:: TASK MATERIAL ::

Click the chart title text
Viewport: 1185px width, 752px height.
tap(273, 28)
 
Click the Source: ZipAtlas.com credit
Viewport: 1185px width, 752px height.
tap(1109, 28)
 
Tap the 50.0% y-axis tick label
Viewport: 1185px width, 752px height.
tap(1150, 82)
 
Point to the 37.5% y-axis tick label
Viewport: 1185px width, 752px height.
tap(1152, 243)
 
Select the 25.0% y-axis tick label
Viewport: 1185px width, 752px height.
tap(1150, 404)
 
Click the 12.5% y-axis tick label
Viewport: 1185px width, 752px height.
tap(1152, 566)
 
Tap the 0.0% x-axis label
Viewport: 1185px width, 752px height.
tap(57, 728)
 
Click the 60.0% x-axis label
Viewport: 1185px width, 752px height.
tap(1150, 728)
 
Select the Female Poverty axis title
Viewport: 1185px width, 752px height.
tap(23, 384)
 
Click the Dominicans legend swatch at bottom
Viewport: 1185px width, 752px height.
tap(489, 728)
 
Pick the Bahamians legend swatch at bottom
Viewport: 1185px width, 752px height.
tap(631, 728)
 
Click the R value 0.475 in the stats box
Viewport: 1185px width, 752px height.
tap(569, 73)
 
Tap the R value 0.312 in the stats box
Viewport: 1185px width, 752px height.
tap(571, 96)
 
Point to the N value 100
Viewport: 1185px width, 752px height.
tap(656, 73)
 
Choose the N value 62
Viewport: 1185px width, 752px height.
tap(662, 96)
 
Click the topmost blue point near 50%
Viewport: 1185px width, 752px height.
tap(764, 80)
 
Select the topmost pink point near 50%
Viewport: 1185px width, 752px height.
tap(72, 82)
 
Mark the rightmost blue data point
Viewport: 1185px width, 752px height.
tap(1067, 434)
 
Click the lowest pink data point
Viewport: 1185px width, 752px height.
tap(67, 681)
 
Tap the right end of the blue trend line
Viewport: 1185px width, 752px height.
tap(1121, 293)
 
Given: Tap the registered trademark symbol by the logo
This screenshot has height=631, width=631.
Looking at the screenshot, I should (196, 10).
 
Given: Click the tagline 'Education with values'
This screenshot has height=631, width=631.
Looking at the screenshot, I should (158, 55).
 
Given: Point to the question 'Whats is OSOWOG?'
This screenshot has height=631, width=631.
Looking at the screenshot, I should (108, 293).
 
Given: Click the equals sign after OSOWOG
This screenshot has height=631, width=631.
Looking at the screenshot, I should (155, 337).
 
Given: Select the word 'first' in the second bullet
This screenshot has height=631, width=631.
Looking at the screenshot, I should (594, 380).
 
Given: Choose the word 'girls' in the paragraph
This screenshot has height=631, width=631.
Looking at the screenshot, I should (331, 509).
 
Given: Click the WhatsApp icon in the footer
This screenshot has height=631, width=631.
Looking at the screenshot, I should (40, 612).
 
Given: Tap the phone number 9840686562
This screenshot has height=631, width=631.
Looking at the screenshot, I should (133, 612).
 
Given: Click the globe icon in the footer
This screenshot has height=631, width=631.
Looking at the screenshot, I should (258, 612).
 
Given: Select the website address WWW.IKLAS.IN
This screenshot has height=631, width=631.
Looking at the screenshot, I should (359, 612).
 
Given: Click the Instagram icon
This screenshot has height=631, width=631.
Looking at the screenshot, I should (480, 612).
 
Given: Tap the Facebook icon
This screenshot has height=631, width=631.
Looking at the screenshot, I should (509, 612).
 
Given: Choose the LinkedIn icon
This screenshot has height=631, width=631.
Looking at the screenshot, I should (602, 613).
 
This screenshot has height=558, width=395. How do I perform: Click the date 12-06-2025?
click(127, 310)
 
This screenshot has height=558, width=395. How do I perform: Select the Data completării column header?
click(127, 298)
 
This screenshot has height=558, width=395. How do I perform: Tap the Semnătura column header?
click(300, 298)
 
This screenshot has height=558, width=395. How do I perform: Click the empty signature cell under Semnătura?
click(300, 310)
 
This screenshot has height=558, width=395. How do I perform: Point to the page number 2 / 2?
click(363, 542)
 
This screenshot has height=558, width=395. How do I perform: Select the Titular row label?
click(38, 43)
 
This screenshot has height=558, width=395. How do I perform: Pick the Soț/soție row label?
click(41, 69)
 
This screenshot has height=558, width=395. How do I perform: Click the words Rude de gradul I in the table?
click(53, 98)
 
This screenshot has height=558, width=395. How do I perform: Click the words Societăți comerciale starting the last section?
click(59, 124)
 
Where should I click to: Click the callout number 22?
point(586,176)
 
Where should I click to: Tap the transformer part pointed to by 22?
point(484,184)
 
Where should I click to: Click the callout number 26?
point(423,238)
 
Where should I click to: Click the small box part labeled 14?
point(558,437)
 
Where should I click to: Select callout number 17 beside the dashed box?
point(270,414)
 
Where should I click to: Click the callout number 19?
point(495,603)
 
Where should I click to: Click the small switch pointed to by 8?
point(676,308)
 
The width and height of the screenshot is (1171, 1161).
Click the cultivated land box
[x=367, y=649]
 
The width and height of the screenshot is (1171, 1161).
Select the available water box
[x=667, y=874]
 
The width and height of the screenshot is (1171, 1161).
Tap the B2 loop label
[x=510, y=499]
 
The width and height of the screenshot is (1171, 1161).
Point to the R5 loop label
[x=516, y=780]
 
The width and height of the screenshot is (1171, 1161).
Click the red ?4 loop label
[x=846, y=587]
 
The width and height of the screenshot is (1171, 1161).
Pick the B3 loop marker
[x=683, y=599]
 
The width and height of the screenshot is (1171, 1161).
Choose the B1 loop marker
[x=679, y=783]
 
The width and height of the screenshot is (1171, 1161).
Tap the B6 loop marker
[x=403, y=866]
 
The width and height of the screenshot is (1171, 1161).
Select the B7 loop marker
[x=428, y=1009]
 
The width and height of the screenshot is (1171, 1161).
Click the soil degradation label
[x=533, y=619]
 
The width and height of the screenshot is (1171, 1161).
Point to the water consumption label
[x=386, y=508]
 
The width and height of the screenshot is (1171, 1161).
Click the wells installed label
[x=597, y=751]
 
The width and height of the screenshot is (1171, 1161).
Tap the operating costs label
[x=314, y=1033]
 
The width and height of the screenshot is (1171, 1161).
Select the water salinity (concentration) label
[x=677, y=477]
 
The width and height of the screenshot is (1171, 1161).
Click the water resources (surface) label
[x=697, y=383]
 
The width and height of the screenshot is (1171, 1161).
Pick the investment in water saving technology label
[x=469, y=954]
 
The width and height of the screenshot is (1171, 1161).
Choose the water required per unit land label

:::

• [INSTRUCTIONS FOR THE TASK] Reproduce the listing above verbatim, every line of it from start to finish.

• [OUTPUT OF THE EXERCISE]
Click the chart title text
Viewport: 1185px width, 752px height.
tap(273, 28)
 
Click the Source: ZipAtlas.com credit
Viewport: 1185px width, 752px height.
tap(1109, 28)
 
Tap the 50.0% y-axis tick label
Viewport: 1185px width, 752px height.
tap(1150, 82)
 
Point to the 37.5% y-axis tick label
Viewport: 1185px width, 752px height.
tap(1152, 243)
 
Select the 25.0% y-axis tick label
Viewport: 1185px width, 752px height.
tap(1150, 404)
 
Click the 12.5% y-axis tick label
Viewport: 1185px width, 752px height.
tap(1152, 566)
 
Tap the 0.0% x-axis label
Viewport: 1185px width, 752px height.
tap(57, 728)
 
Click the 60.0% x-axis label
Viewport: 1185px width, 752px height.
tap(1150, 728)
 
Select the Female Poverty axis title
Viewport: 1185px width, 752px height.
tap(23, 384)
 
Click the Dominicans legend swatch at bottom
Viewport: 1185px width, 752px height.
tap(489, 728)
 
Pick the Bahamians legend swatch at bottom
Viewport: 1185px width, 752px height.
tap(631, 728)
 
Click the R value 0.475 in the stats box
Viewport: 1185px width, 752px height.
tap(569, 73)
 
Tap the R value 0.312 in the stats box
Viewport: 1185px width, 752px height.
tap(571, 96)
 
Point to the N value 100
Viewport: 1185px width, 752px height.
tap(656, 73)
 
Choose the N value 62
Viewport: 1185px width, 752px height.
tap(662, 96)
 
Click the topmost blue point near 50%
Viewport: 1185px width, 752px height.
tap(764, 80)
 
Select the topmost pink point near 50%
Viewport: 1185px width, 752px height.
tap(72, 82)
 
Mark the rightmost blue data point
Viewport: 1185px width, 752px height.
tap(1067, 434)
 
Click the lowest pink data point
Viewport: 1185px width, 752px height.
tap(67, 681)
 
Tap the right end of the blue trend line
Viewport: 1185px width, 752px height.
tap(1121, 293)
 
Given: Tap the registered trademark symbol by the logo
This screenshot has height=631, width=631.
Looking at the screenshot, I should (196, 10).
 
Given: Click the tagline 'Education with values'
This screenshot has height=631, width=631.
Looking at the screenshot, I should (158, 55).
 
Given: Point to the question 'Whats is OSOWOG?'
This screenshot has height=631, width=631.
Looking at the screenshot, I should (108, 293).
 
Given: Click the equals sign after OSOWOG
This screenshot has height=631, width=631.
Looking at the screenshot, I should (155, 337).
 
Given: Select the word 'first' in the second bullet
This screenshot has height=631, width=631.
Looking at the screenshot, I should (594, 380).
 
Given: Choose the word 'girls' in the paragraph
This screenshot has height=631, width=631.
Looking at the screenshot, I should (331, 509).
 
Given: Click the WhatsApp icon in the footer
This screenshot has height=631, width=631.
Looking at the screenshot, I should (40, 612).
 
Given: Tap the phone number 9840686562
This screenshot has height=631, width=631.
Looking at the screenshot, I should (133, 612).
 
Given: Click the globe icon in the footer
This screenshot has height=631, width=631.
Looking at the screenshot, I should (258, 612).
 
Given: Select the website address WWW.IKLAS.IN
This screenshot has height=631, width=631.
Looking at the screenshot, I should (359, 612).
 
Given: Click the Instagram icon
This screenshot has height=631, width=631.
Looking at the screenshot, I should (480, 612).
 
Given: Tap the Facebook icon
This screenshot has height=631, width=631.
Looking at the screenshot, I should (509, 612).
 
Given: Choose the LinkedIn icon
This screenshot has height=631, width=631.
Looking at the screenshot, I should (602, 613).
 
This screenshot has height=558, width=395. How do I perform: Click the date 12-06-2025?
click(127, 310)
 
This screenshot has height=558, width=395. How do I perform: Select the Data completării column header?
click(127, 298)
 
This screenshot has height=558, width=395. How do I perform: Tap the Semnătura column header?
click(300, 298)
 
This screenshot has height=558, width=395. How do I perform: Click the empty signature cell under Semnătura?
click(300, 310)
 
This screenshot has height=558, width=395. How do I perform: Point to the page number 2 / 2?
click(363, 542)
 
This screenshot has height=558, width=395. How do I perform: Select the Titular row label?
click(38, 43)
 
This screenshot has height=558, width=395. How do I perform: Pick the Soț/soție row label?
click(41, 69)
 
This screenshot has height=558, width=395. How do I perform: Click the words Rude de gradul I in the table?
click(53, 98)
 
This screenshot has height=558, width=395. How do I perform: Click the words Societăți comerciale starting the last section?
click(59, 124)
 
Where should I click to: Click the callout number 22?
point(586,176)
 
Where should I click to: Tap the transformer part pointed to by 22?
point(484,184)
 
Where should I click to: Click the callout number 26?
point(423,238)
 
Where should I click to: Click the small box part labeled 14?
point(558,437)
 
Where should I click to: Select callout number 17 beside the dashed box?
point(270,414)
 
Where should I click to: Click the callout number 19?
point(495,603)
 
Where should I click to: Click the small switch pointed to by 8?
point(676,308)
 
The width and height of the screenshot is (1171, 1161).
Click the cultivated land box
[x=367, y=649]
 
The width and height of the screenshot is (1171, 1161).
Select the available water box
[x=667, y=874]
 
The width and height of the screenshot is (1171, 1161).
Tap the B2 loop label
[x=510, y=499]
 
The width and height of the screenshot is (1171, 1161).
Point to the R5 loop label
[x=516, y=780]
 
The width and height of the screenshot is (1171, 1161).
Click the red ?4 loop label
[x=846, y=587]
 
The width and height of the screenshot is (1171, 1161).
Pick the B3 loop marker
[x=683, y=599]
 
The width and height of the screenshot is (1171, 1161).
Choose the B1 loop marker
[x=679, y=783]
 
The width and height of the screenshot is (1171, 1161).
Tap the B6 loop marker
[x=403, y=866]
 
The width and height of the screenshot is (1171, 1161).
Select the B7 loop marker
[x=428, y=1009]
 
The width and height of the screenshot is (1171, 1161).
Click the soil degradation label
[x=533, y=619]
 
The width and height of the screenshot is (1171, 1161).
Point to the water consumption label
[x=386, y=508]
 
The width and height of the screenshot is (1171, 1161).
Click the wells installed label
[x=597, y=751]
 
The width and height of the screenshot is (1171, 1161).
Tap the operating costs label
[x=314, y=1033]
 
The width and height of the screenshot is (1171, 1161).
Select the water salinity (concentration) label
[x=677, y=477]
 
The width and height of the screenshot is (1171, 1161).
Click the water resources (surface) label
[x=697, y=383]
 
The width and height of the screenshot is (1171, 1161).
Pick the investment in water saving technology label
[x=469, y=954]
 
The width and height of the screenshot is (1171, 1161).
Choose the water required per unit land label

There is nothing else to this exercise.